10. If you could begin 2026 with one single act of courage that could push the industry forward, what would it be?
Jovana Cakić, Executive Director Represent Communications
I would love our team to have the luxury of dedicating time, knowledge and creativity exclusively to philanthropic ideas and projects. I believe the industry moves forward when change happens, and such projects often bring precisely that. Of course, there is space even within commercial ideas to find an angle that creates change, and we still find ways each month to go home with a sense of purpose.
Nataša Božinovska Mirkova, Managing Director Represent Communications Skopje
Stepping out of the comfort zone is always difficult but not impossible. For us, 2026 is a year when we will have to leave comfort zones more often because of the goals we set. Changes, however difficult, are always welcome because when we least expected it, the best things happened. Personally I love change and challenges, and I believe the Skopje office has faced many professional, human and creative challenges since its beginning, which has led to organic growth every year.
If I must choose, I would choose a professional act of courage because I believe people are the foundation of our business and the team is key to achieving all goals.
Jaan Amir Alić, Director Represent Communications Sarajevo
Neither I nor the Represent team lack courage or readiness to step outside the comfort zone. What often lacks in the creative industry is trust and courage on the other side of the table, openness to change. Not everything is in the algorithm. The algorithm can bring expected reach but it does not guarantee the message will stay with people.
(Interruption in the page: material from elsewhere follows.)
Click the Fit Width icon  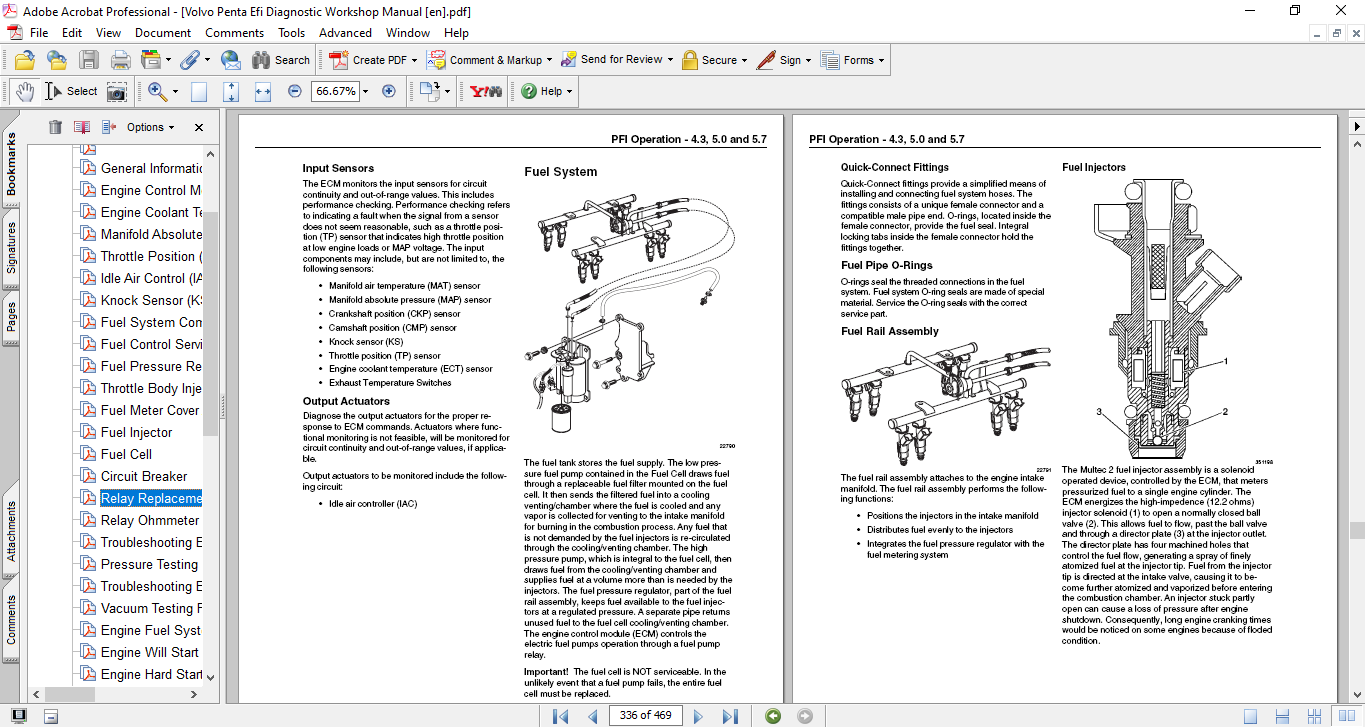[263, 91]
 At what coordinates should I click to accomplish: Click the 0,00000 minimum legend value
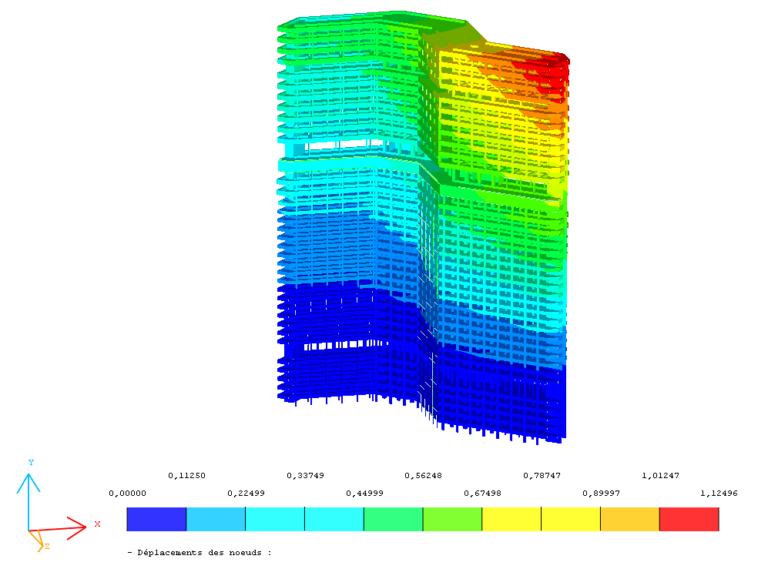point(127,493)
If I had to choose one act of courage in 2026, it would be creating a memorable campaign with a proper budget and full creative freedom, a campaign that moves beyond usual frameworks and enters the life of the city, including spatial interventions. From stadium performances to hot air balloons above Sarajevo, or even a raft down the Miljacka or another navigable river. The point is not spectacle but proof that creativity can still be an event.
Ivana Bobičić, Director Represent Communications Podgorica
When I think about one symbolic but essentially important act of courage, for me it would be skydiving. On a personal level, it would mean consciously accepting a complete exit from the comfort zone and facing the unknown in its literal form. That moment when you must take such a big step forward and trust that everything you know, everything you have learned and all systems in place will work when most needed. I believe such an experience has a deeper effect than the adrenaline adventure itself. It is a physical experience of confronting uncertainty while trusting that you will manage because at your core you have integrity, experience and knowledge.
Translated into the professional context, in the year when we celebrate 15 years of existence and creation in the Montenegrin communications market, the greatest act of courage is that we remained uncompromisingly consistent with our key business values and principles, based on continuous investment in knowledge and innovation and the highest professional standards.